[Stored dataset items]

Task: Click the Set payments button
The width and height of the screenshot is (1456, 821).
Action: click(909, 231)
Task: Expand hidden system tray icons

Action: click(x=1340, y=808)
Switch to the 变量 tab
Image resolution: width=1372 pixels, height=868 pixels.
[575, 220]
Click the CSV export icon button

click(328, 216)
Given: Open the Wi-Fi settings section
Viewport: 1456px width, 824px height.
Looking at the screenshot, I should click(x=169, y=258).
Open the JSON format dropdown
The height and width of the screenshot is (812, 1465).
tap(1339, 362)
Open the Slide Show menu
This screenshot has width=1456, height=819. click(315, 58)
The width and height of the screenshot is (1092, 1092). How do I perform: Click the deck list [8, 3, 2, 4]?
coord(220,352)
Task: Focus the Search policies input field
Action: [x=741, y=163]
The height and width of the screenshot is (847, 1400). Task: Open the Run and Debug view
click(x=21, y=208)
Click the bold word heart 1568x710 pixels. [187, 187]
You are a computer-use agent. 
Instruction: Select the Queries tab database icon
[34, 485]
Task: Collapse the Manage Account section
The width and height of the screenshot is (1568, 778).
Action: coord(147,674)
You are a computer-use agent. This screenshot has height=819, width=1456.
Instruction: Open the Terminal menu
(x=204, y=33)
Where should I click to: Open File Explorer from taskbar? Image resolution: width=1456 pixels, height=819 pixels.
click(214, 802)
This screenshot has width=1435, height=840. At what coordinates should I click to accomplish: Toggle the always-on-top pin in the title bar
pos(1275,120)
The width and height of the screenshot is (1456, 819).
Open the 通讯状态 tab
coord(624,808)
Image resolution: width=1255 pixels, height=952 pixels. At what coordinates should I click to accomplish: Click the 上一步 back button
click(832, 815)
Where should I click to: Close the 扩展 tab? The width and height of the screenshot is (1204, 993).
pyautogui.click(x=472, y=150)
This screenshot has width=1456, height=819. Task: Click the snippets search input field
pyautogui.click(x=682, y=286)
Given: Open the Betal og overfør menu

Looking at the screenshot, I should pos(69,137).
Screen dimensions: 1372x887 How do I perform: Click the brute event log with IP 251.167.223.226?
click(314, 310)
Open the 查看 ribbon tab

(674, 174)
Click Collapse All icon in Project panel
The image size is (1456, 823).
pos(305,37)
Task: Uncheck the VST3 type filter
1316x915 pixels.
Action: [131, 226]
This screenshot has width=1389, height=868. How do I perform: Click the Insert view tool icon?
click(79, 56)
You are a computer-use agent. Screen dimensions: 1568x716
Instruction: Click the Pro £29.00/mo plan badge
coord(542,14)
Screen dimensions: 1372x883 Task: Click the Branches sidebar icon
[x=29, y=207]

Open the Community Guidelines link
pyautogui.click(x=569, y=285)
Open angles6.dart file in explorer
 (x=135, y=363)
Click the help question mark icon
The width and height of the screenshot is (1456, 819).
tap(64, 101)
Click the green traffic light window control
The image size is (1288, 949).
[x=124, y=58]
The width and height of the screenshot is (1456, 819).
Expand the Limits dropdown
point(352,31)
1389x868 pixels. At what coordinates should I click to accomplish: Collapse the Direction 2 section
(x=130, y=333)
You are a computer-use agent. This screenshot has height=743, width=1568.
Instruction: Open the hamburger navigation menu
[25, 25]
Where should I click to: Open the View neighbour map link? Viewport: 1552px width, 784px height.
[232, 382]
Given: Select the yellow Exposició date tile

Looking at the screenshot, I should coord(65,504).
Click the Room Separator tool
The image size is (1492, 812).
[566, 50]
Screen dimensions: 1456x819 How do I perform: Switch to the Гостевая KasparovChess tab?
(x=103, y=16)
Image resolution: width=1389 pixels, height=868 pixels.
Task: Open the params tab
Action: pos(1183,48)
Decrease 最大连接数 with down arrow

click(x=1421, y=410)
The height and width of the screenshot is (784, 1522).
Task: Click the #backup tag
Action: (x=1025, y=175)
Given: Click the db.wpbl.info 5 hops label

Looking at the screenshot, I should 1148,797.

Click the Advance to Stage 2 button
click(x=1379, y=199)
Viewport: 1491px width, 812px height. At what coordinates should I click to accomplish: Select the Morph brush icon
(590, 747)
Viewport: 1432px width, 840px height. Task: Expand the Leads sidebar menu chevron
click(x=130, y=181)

*Activity:*
This exercise calls for the entries to be restated exactly.

*Final answer:*
Task: Click the Set payments button
The width and height of the screenshot is (1456, 821).
Action: click(909, 231)
Task: Expand hidden system tray icons

Action: click(x=1340, y=808)
Switch to the 变量 tab
Image resolution: width=1372 pixels, height=868 pixels.
[575, 220]
Click the CSV export icon button

click(328, 216)
Given: Open the Wi-Fi settings section
Viewport: 1456px width, 824px height.
Looking at the screenshot, I should click(x=169, y=258).
Open the JSON format dropdown
The height and width of the screenshot is (812, 1465).
tap(1339, 362)
Open the Slide Show menu
This screenshot has width=1456, height=819. click(315, 58)
The width and height of the screenshot is (1092, 1092). How do I perform: Click the deck list [8, 3, 2, 4]?
coord(220,352)
Task: Focus the Search policies input field
Action: [x=741, y=163]
The height and width of the screenshot is (847, 1400). Task: Open the Run and Debug view
click(x=21, y=208)
Click the bold word heart 1568x710 pixels. [187, 187]
You are a computer-use agent. 
Instruction: Select the Queries tab database icon
[34, 485]
Task: Collapse the Manage Account section
The width and height of the screenshot is (1568, 778).
Action: coord(147,674)
You are a computer-use agent. This screenshot has height=819, width=1456.
Instruction: Open the Terminal menu
(x=204, y=33)
Where should I click to: Open File Explorer from taskbar? Image resolution: width=1456 pixels, height=819 pixels.
click(214, 802)
This screenshot has width=1435, height=840. At what coordinates should I click to accomplish: Toggle the always-on-top pin in the title bar
pos(1275,120)
The width and height of the screenshot is (1456, 819).
Open the 通讯状态 tab
coord(624,808)
Image resolution: width=1255 pixels, height=952 pixels. At what coordinates should I click to accomplish: Click the 上一步 back button
click(832, 815)
Where should I click to: Close the 扩展 tab? The width and height of the screenshot is (1204, 993).
pyautogui.click(x=472, y=150)
This screenshot has width=1456, height=819. Task: Click the snippets search input field
pyautogui.click(x=682, y=286)
Given: Open the Betal og overfør menu

Looking at the screenshot, I should pos(69,137).
Screen dimensions: 1372x887 How do I perform: Click the brute event log with IP 251.167.223.226?
click(314, 310)
Open the 查看 ribbon tab

(674, 174)
Click Collapse All icon in Project panel
The image size is (1456, 823).
pos(305,37)
Task: Uncheck the VST3 type filter
1316x915 pixels.
Action: [131, 226]
This screenshot has width=1389, height=868. How do I perform: Click the Insert view tool icon?
click(79, 56)
You are a computer-use agent. Screen dimensions: 1568x716
Instruction: Click the Pro £29.00/mo plan badge
coord(542,14)
Screen dimensions: 1372x883 Task: Click the Branches sidebar icon
[x=29, y=207]

Open the Community Guidelines link
pyautogui.click(x=569, y=285)
Open angles6.dart file in explorer
 (x=135, y=363)
Click the help question mark icon
The width and height of the screenshot is (1456, 819).
tap(64, 101)
Click the green traffic light window control
The image size is (1288, 949).
[x=124, y=58]
The width and height of the screenshot is (1456, 819).
Expand the Limits dropdown
point(352,31)
1389x868 pixels. At what coordinates should I click to accomplish: Collapse the Direction 2 section
(x=130, y=333)
You are a computer-use agent. This screenshot has height=743, width=1568.
Instruction: Open the hamburger navigation menu
[25, 25]
Where should I click to: Open the View neighbour map link? Viewport: 1552px width, 784px height.
[232, 382]
Given: Select the yellow Exposició date tile

Looking at the screenshot, I should coord(65,504).
Click the Room Separator tool
The image size is (1492, 812).
[566, 50]
Screen dimensions: 1456x819 How do I perform: Switch to the Гостевая KasparovChess tab?
(x=103, y=16)
Image resolution: width=1389 pixels, height=868 pixels.
Task: Open the params tab
Action: pos(1183,48)
Decrease 最大连接数 with down arrow

click(x=1421, y=410)
The height and width of the screenshot is (784, 1522).
Task: Click the #backup tag
Action: (x=1025, y=175)
Given: Click the db.wpbl.info 5 hops label

Looking at the screenshot, I should 1148,797.

Click the Advance to Stage 2 button
click(x=1379, y=199)
Viewport: 1491px width, 812px height. At what coordinates should I click to accomplish: Select the Morph brush icon
(590, 747)
Viewport: 1432px width, 840px height. Task: Expand the Leads sidebar menu chevron
click(x=130, y=181)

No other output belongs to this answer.